▸ **What you should do**
Once the pictures are set aside, output all the records exactly.

▸ **Saved entries**
•••••

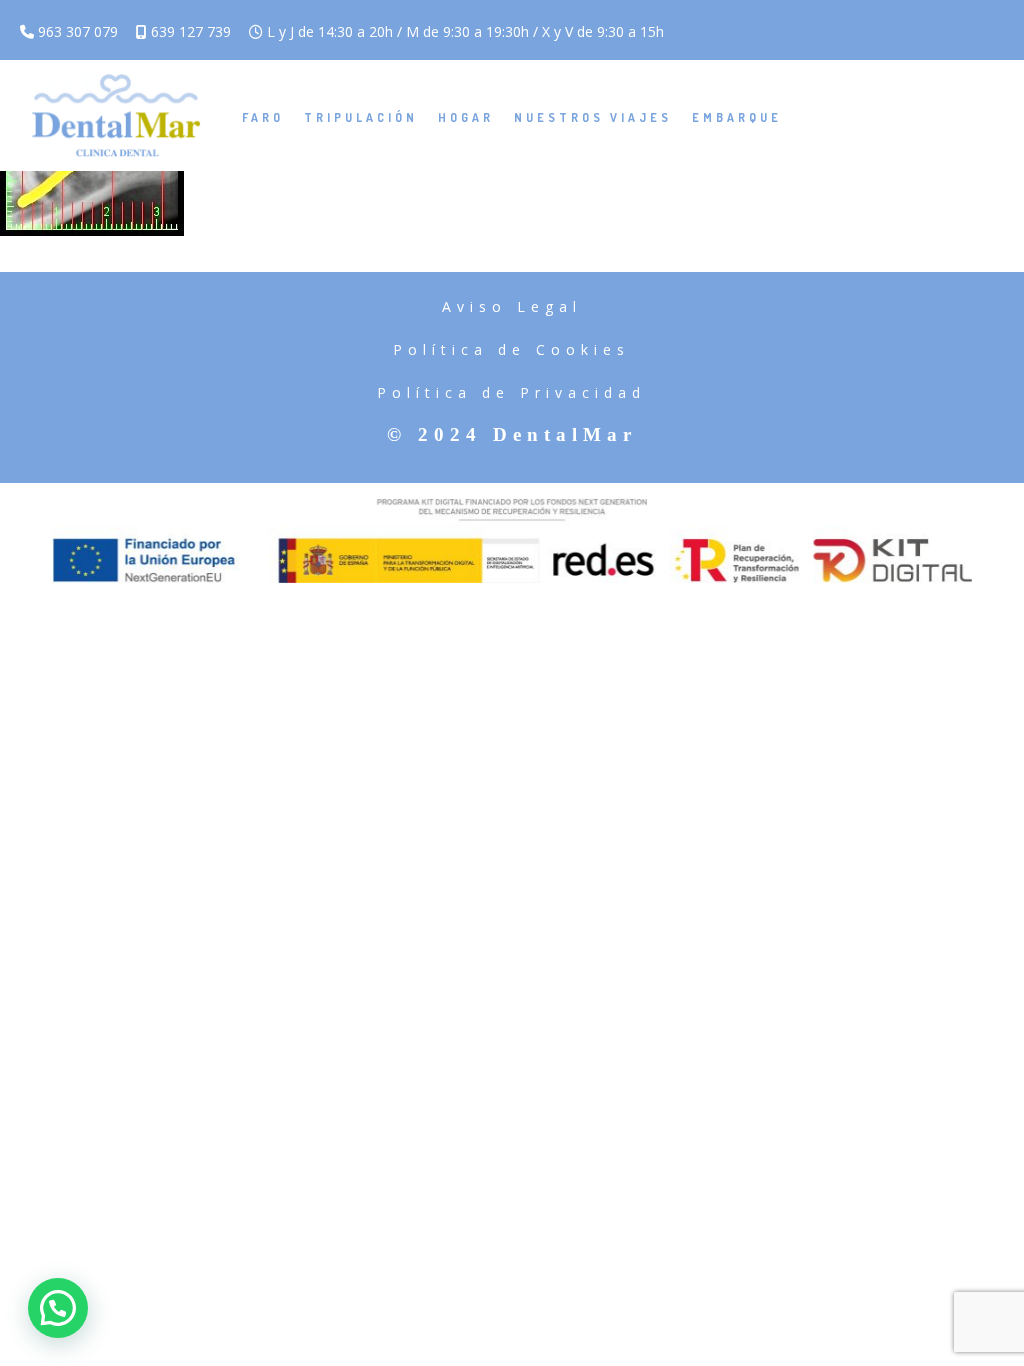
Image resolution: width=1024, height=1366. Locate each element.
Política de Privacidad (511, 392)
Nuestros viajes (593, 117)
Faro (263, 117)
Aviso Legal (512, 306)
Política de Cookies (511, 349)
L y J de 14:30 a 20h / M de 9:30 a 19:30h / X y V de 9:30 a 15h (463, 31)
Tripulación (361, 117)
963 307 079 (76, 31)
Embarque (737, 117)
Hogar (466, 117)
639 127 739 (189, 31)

•••••

▸ **Written answer**
Image resolution: width=1024, height=1366. Locate each element.
Política de Privacidad (511, 392)
Nuestros viajes (593, 117)
Faro (263, 117)
Aviso Legal (512, 306)
Política de Cookies (511, 349)
L y J de 14:30 a 20h / M de 9:30 a 19:30h / X y V de 9:30 a 15h (463, 31)
Tripulación (361, 117)
963 307 079 (76, 31)
Embarque (737, 117)
Hogar (466, 117)
639 127 739 (189, 31)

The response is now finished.